● Information supplied
● ● ● ●

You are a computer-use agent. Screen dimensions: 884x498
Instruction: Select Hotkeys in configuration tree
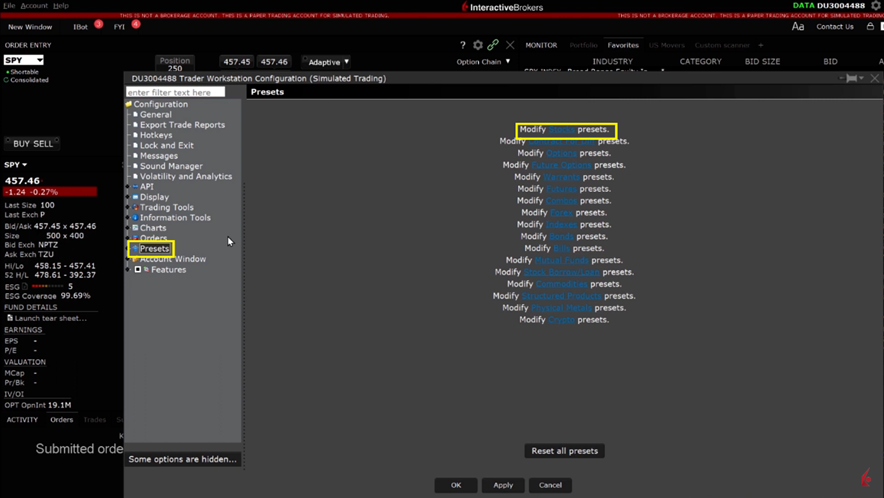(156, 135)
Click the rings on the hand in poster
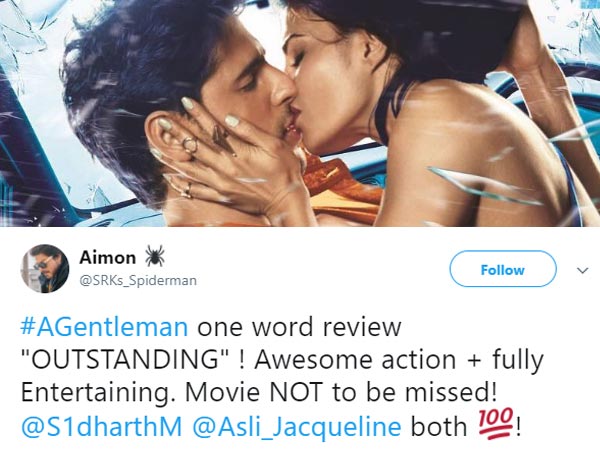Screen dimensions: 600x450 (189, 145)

● ● ● ●

● Exercise objective
Each entry should be transcribed exactly as given, with pictures omitted.

● Task response
You are a computer-use agent. Screen dimensions: 884x498
Instruction: Select Hotkeys in configuration tree
(156, 135)
Click the rings on the hand in poster
Screen dimensions: 600x450 (189, 145)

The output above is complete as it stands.